Space race: the private firms aiming to fly you to the stars
SpaceX is not alone in aiming for the stars. A raft of private firms, set up by billionaires, most of them former CEOs or founders of dotcom or IT companies, have joined in a new space race. These space-age entrepreneurs include:
■ Jeff Bezos, founder of Amazon, now America's largest online retailer. He set up his space company, Blue Origin, in 2000, though its existence only became public in 2003 when Bezos started buying land in Texas so that he could build a test site for his spacecraft. Blue Origin's main project is New Shepard, a vertical take-off and landing rocket, that is designed to take tourists to the edge of Earth's atmosphere: the edge of space .
■ John Carmack, the man behind video games such as Doom and Quake, has set up a company called Armadillo Aerospace which is developing a series of spacecraft including a lunar landing vehicle and a spacecraft which is also aimed at taking tourists to the edge of Earth's atmosphere. Fares will cost around $100,000, says Carmack.
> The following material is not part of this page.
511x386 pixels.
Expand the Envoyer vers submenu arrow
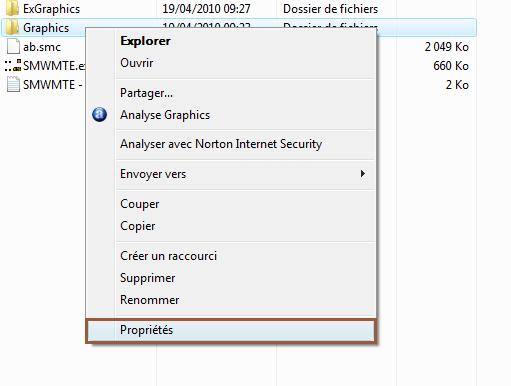[x=363, y=174]
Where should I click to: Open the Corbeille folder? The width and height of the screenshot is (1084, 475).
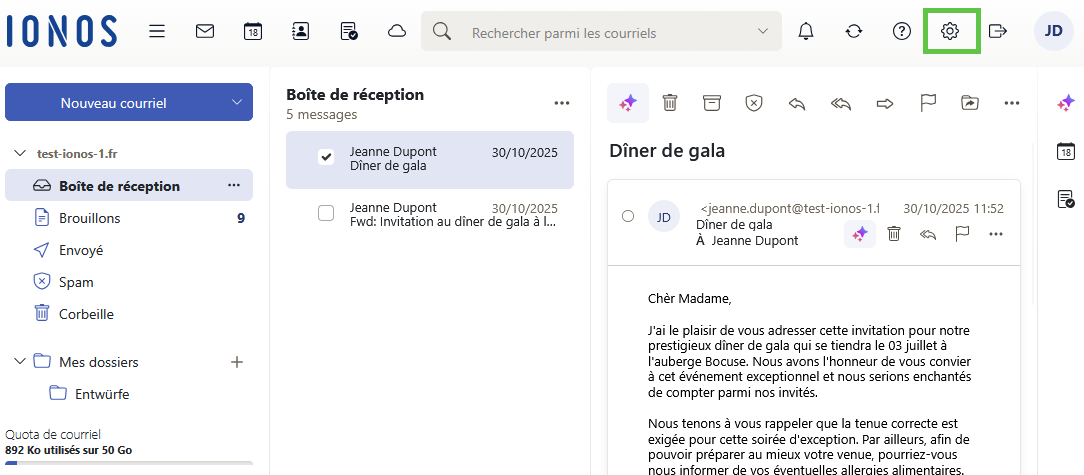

The Virginia-based travel firm Space Adventures has signed an exclusive deal with Armadillo to sell tourist seats on its spaceships.
■ Richard Branson, is planning to start suborbital space-tourist flights on his Virgin Galactic spaceplanes within the next two years. In 2004 he signed a deal with the US inventor Burt Rutan to use the spaceplane technology that he had just developed. When flights begin, a small craft carrying half a dozen passengers - who will pay up to $200,000 - will be flown to the edge of the atmosphere. After a few minutes, the spacecraft will then spiral back to the ground. Branson says he expects first flights to begin within two years.
■ Jeff Greason's XCOR Aerospace also aims to start suborbital tourist flights. XCOR is based in California where it designs, builds and operates rocket engines and rocket-powered vehicles to government and private markets. The Lynx spacecraft – fuelled by liquid oxygen and kerosene - is a two-seat rocket plane that can take off and land on a runway. The spacecraft has been designed to make up to four flights a day, carrying a single passenger into space where he or she can briefly experience weightlessness before returning to Earth.
■ Steve Bennett is Britain's principal space engineer. His company, Starchaser, is developing rockets that are intended to blast paying passengers on 20-minute long suborbital flights that will include several minutes in which they will experience the delights of zero gravity.
■ However, SpaceX is the most advanced and ambitious player in the field. Its rockets have already flown into space and it has won hundreds of millions of dollars worth of business contracts for future payload launches.